Vor kurzem habe man noch darüber gesprochen, dass die 500er-Grenze überschritten wurde. "Jetzt steuern wir schon auf die 1.000er-Grenze zu", erklärt Biostatistiker Geert Molenberghs.
Ähnlich analysiert es auch Yves van Laethem, Pressesprecher des Krisenzentrums. Schon in wenigen Tagen könnten es 800 Neuinfektionen sein. "Wir befinden uns an der Schwelle einer zweiten kleinen Welle." Anfang August habe man verhindert, dass aus einer kleinen Welle eine große wurde. "Genauso müsse man jetzt auch diesmal handeln", fordert van Laethem.
Viele sagen aber auch, die Situation ist heute eine andere als im März. Heute wird viel mehr getestet als im Frühjahr. Das bestätigt Biostatistiker Molenberghs: "Es werden jetzt viele Rückkehrer aus roten Risikogebieten getestet, aber allein damit können die gestiegenen Fallzahlen nicht erklärt werden."
"Urlaubsandenken"
Es gibt denn auch tatsächlich einige andere Faktoren. Erstens, die Schulen sind wieder geöffnet und viele Jugendliche infizieren sich. "Das allein ist aber kein Grund zur Panik", erklärt Geert Molenberghs. Denn die größte Gruppe der Neuinfizierten sei immer noch die zwischen 20 und 40 Jahren.

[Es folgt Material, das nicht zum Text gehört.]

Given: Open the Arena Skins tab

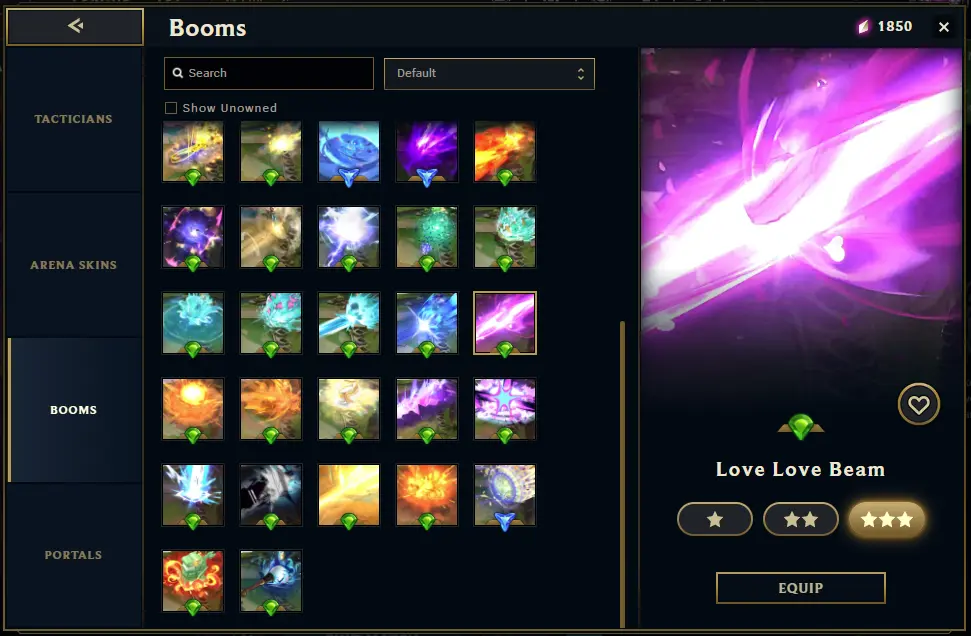Looking at the screenshot, I should [x=74, y=265].
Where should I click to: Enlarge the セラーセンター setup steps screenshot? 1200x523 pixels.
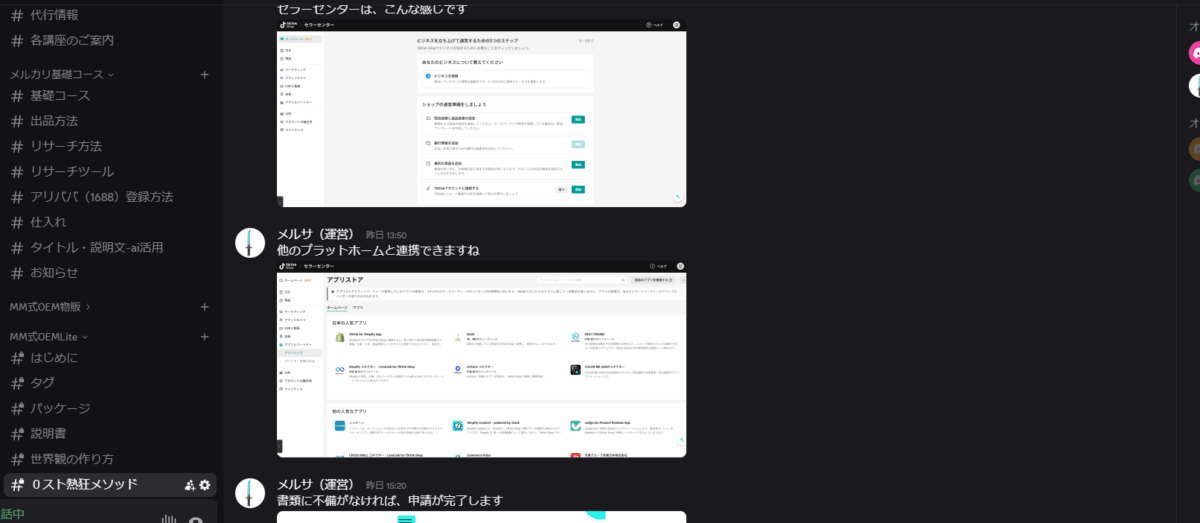point(481,113)
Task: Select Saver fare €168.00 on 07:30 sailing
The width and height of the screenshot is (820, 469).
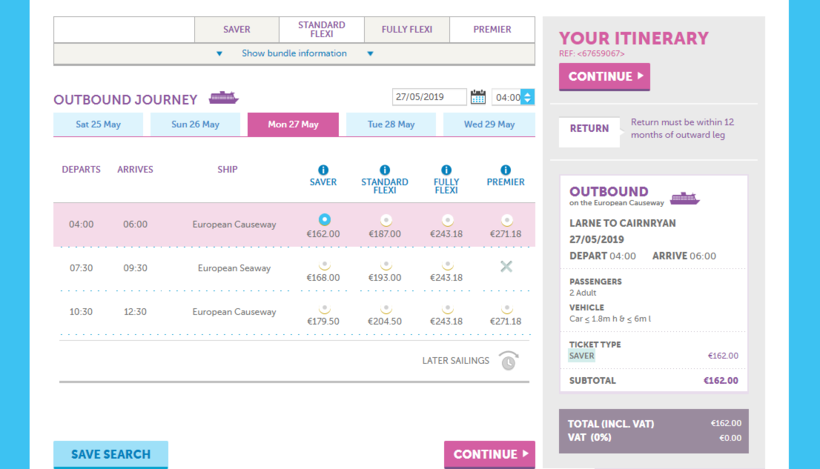Action: pos(323,267)
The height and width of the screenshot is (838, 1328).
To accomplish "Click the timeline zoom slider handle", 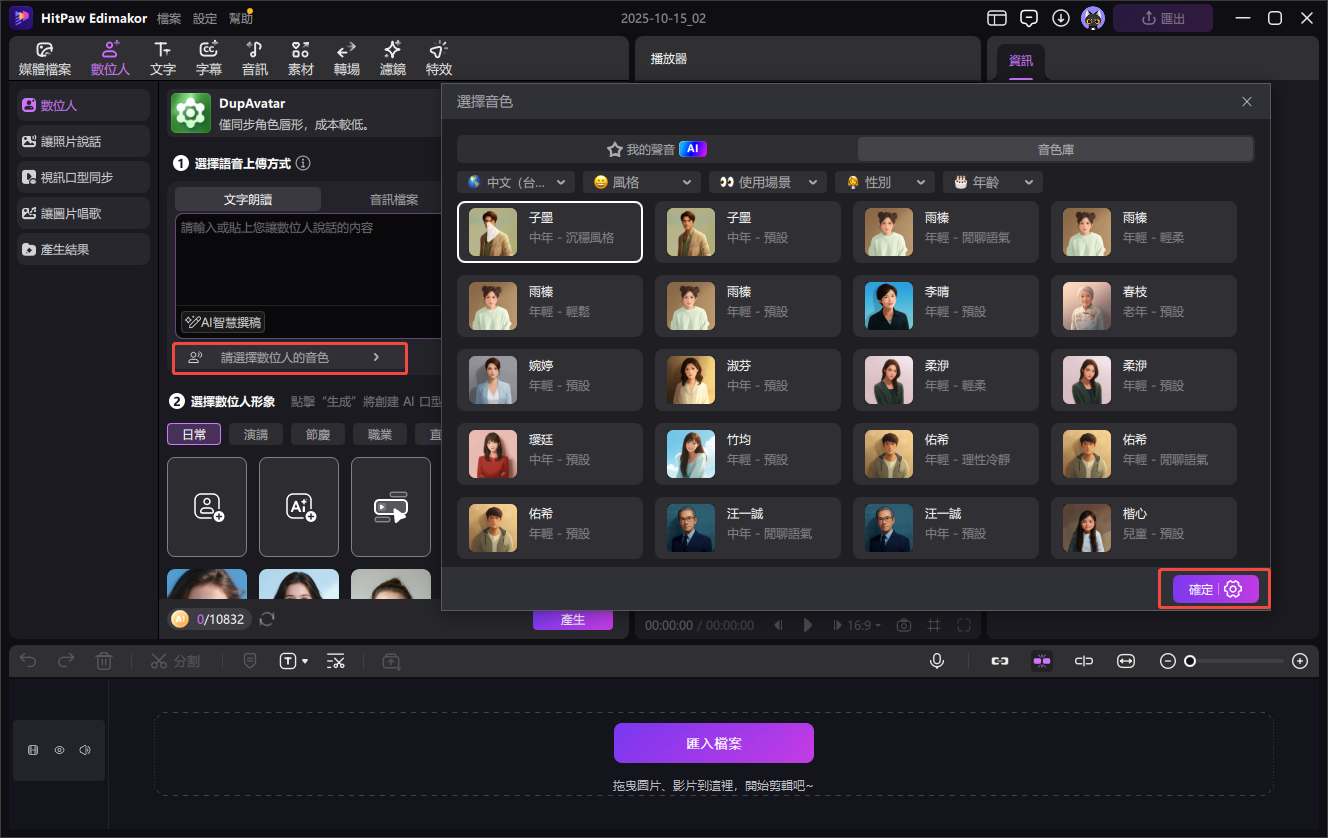I will click(x=1190, y=661).
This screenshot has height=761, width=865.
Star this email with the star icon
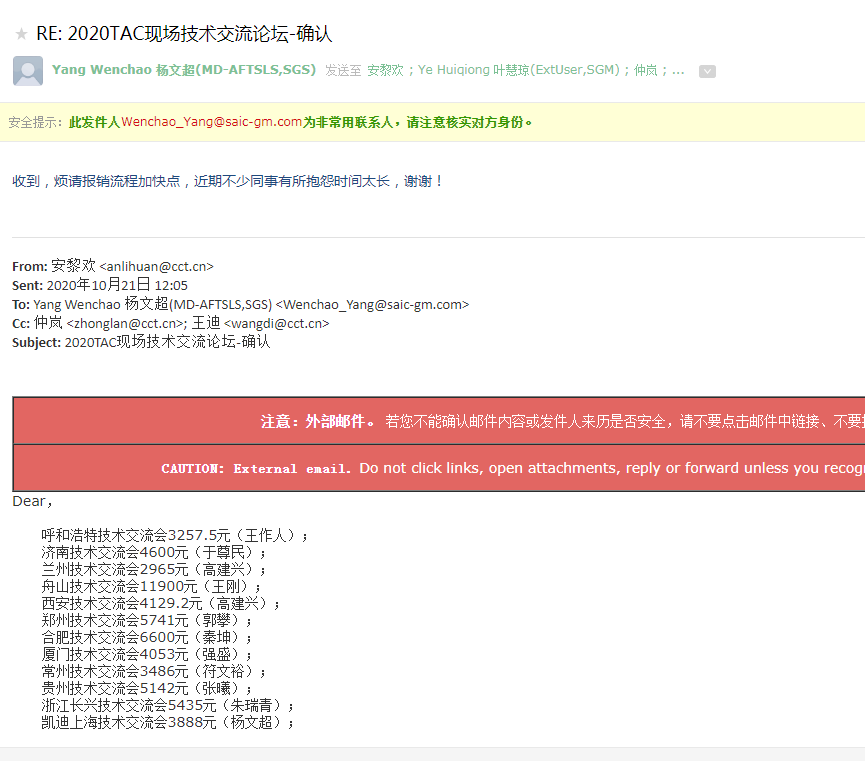point(21,34)
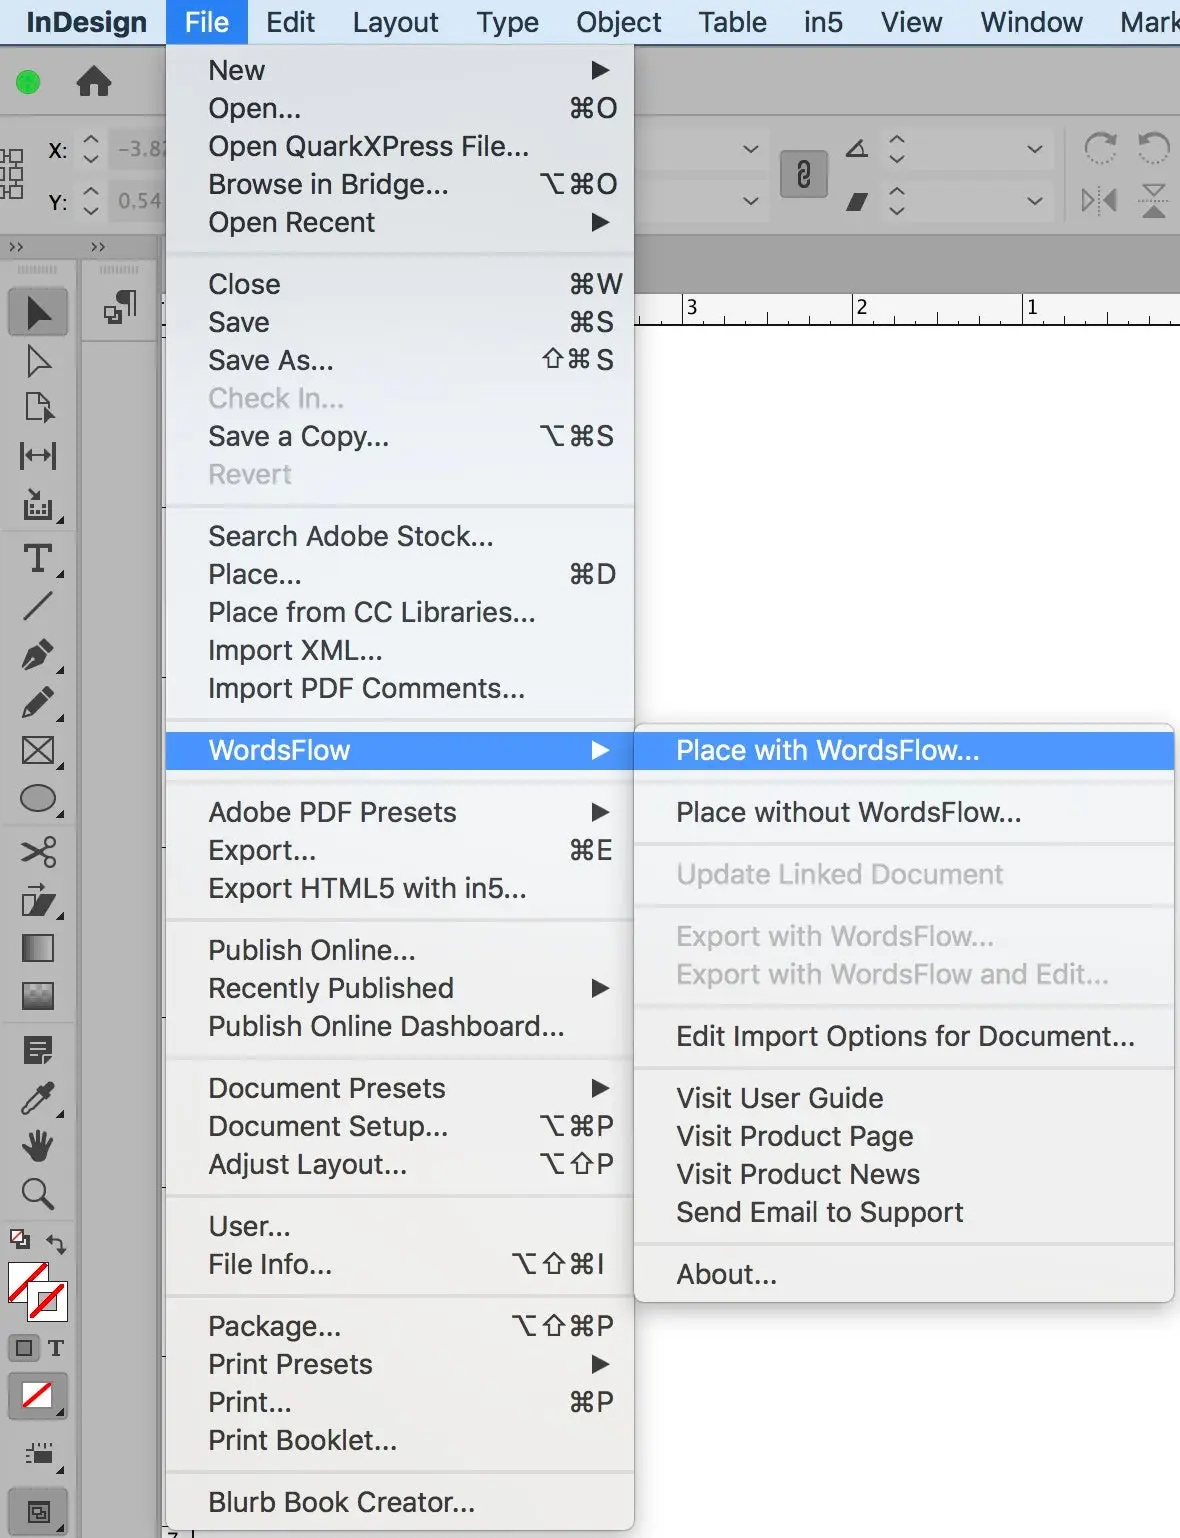Activate the Type tool
The width and height of the screenshot is (1180, 1538).
pyautogui.click(x=38, y=558)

"Ein anderer Faktor ist, dass sich die Infektionen im Gegensatz zu Juli und August nicht nur in den Großstädten, sondern im ganzen Land ausbreiten." Das liegt daran, dass jetzt die Menschen von überall her aus dem Urlaub zurückkommen. "Da haben wohl einige ein kleines Urlaubsandenken mitgebracht", so der Biostatistiker.
Nach den Urlaubsmonaten folgt unvermeidlich die kalte Jahreszeit. Auch das hat Folgen. Generell kann sich das Virus dann besser verbreiten als bei Hitze und Trockenheit. Aber wenn jeder beim ersten Schnupfen getestet werden will, dann drohen Engpässe.
Experten fordern Maßnahmen
Wahrscheinlich müssten die Testkapazitäten im Herbst erhöht werden, glaubt Yves Van Laethem. Um lange Schlangen zu verhindern, sei der erste Ansprechpartner deshalb immer der Hausarzt. Der könne die Symptome deuten und gegebenenfalls einen Test anordnen, erklärt Yves Van Laethem.
Doch damit es nicht soweit kommt, müsse jetzt gehandelt werden. Das heißt: Maßnahmen ergreifen. Das ist Aufgabe des Nationalen Sicherheitsrats. Der tagt aber erst in einer Woche. Das könnte zu spät sein, meinen Experten: Steigen erst einmal die Zahlen in den Krankenhäusern und Intensivstationen, ist es eigentlich schon zu spät. Strengere Maßnahmen bis hin zu einem Lockdown wären dann vielleicht unvermeidlich.
"Der Nationale Sicherheitsrat wird eine delikate Angelegenheit", sagt dann auch Yves Van Laethem. Auf der einen Seite braucht es langfristige Maßnahmen, die unser Leben mit dem Virus vereinfachen sollen. Auf der anderen Seite gibt Van Laethem zu bedenken, dürfe man aber auch nicht übers Ziel hinausschießen.